- Belge alıntısı:
---*---

Burada asıl sorun, devletin veya toplumun, hangi alanlarda vergileri harcayacağı ile ilgilidir. Kavramlar ve ihtiva ettikleri anlamlara göz attığımız zaman, şeriat algısının aksine oldukça gerçekçi ve mantıklı bir sonuç ortaya çıkmaktadır. Buna göre verginin harcanacağı yerler de belli olmuş olur. Toplanan vergiler, toplumun gelişmesi, eksiklerinin giderilmesi ve ilerlemeye katkı sağlamak için harcanacaktır. Yani vergi geliri, sosyolojik açıdan üç temel esasa göre harcanır:
1. Fukera’i (الفقراء) - İktisadi Yetersizlik[25]: Herhangi bir sebeple iktisadi yetersizlik içinde olanlar. Bunlar akli yeteneklerinin eksikliği veya yoksunluğu sebebiyle harcamalarını düzenleyemeyen veya gelirleri bir şekilde yok olmuş olanlardır. Aslında bunlar fakir değillerdir. “Yaşam hakkı” çerçevesinde gelirleri vardır ama bu gelir yeterli değildir.[26]
Yani bir şekilde bakıma ihtiyaç duyanların sorumluluğu kamuya aittir. Finansal durumlarına bakılmaksızın bakım hizmeti sağlanmalıdır.
2. Amilin (العاملين) - Kamu Yararı/görevliler[27]: Kamu görevlilerinin ücretleri de vergilerden karşılanır. Kamu adına faaliyet gösteren, sorumluluk alan veya iş gören herkes yine topluluğun sorumluluğundadır ve onların geçimi vergilerden sağlanır. Bu bağlamda bilim adamları ve her türlü araştırma personeli de bu kavramın kapsamında “amil”dirler.[28]
Öte yandan, kamu hizmetleri gerek altyapı hizmetleri olsun, gerek sosyal hizmetler olsun hepsi bu başlık altında değerlendirilir. Çünkü bütün bu faaliyetler toplumun gelişmesini sağlayan, kamu yararı içeren faaliyetler olacaktır.

---*---

- Aşağıdakileri tamamlayın:
**1.** Belge alıntısına göre toplanan vergiler hangi amaçlarla harcanacaktır?
**2.** Belge alıntısında "2. Amilin (العاملين) - Kamu Yararı/görevliler" diye başlayan paragrafı ana bilgilerini koruyarak madde listesi hâline getirin.
**3.** Belge alıntısına göre altyapı ve sosyal hizmetler gibi kamu hizmetleri neden "Amilin" başlığı altında değerlendirilir?

- Veri bölümü:
---*---

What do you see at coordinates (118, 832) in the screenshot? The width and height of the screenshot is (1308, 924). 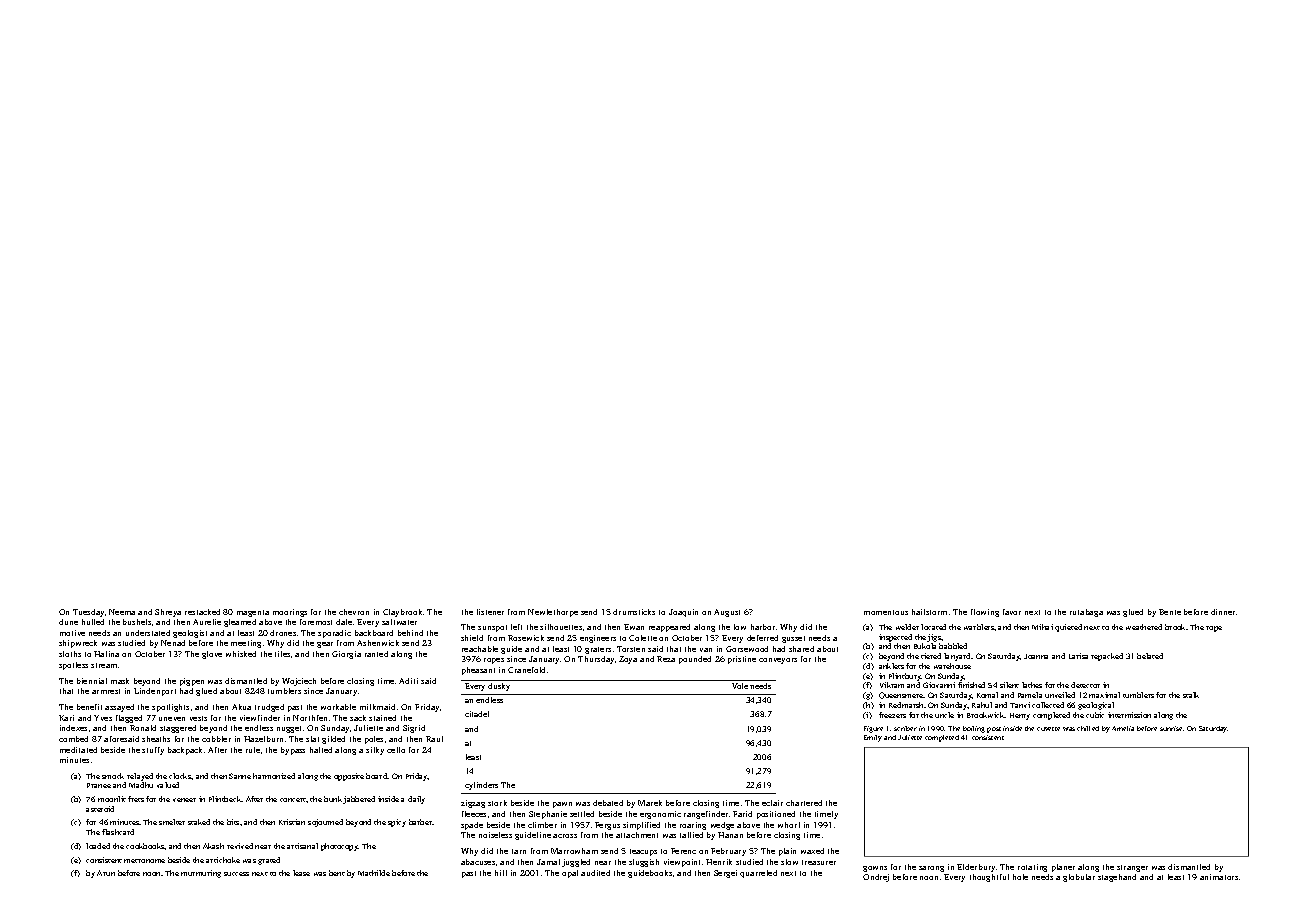 I see `flashcard` at bounding box center [118, 832].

---*---

- Alıştırma yanıtları:
**1.** Toplumun gelişmesi, eksiklerinin giderilmesi ve ilerlemeye katkı sağlanması için.

**2.**
- Kamu görevlilerinin ücretleri vergilerden karşılanır.
- Kamu adına faaliyet gösteren, sorumluluk alan veya iş gören herkes topluluğun sorumluluğundadır ve geçimleri vergilerden sağlanır.
- Bilim adamları ve her türlü araştırma personeli de bu kapsamda "amil" sayılır.

**3.** Bu faaliyetlerin hepsi toplumun gelişmesini sağlayan ve kamu yararı içeren faaliyetlerdir. Bu nedenle "Amilin" başlığı altında değerlendirilirler.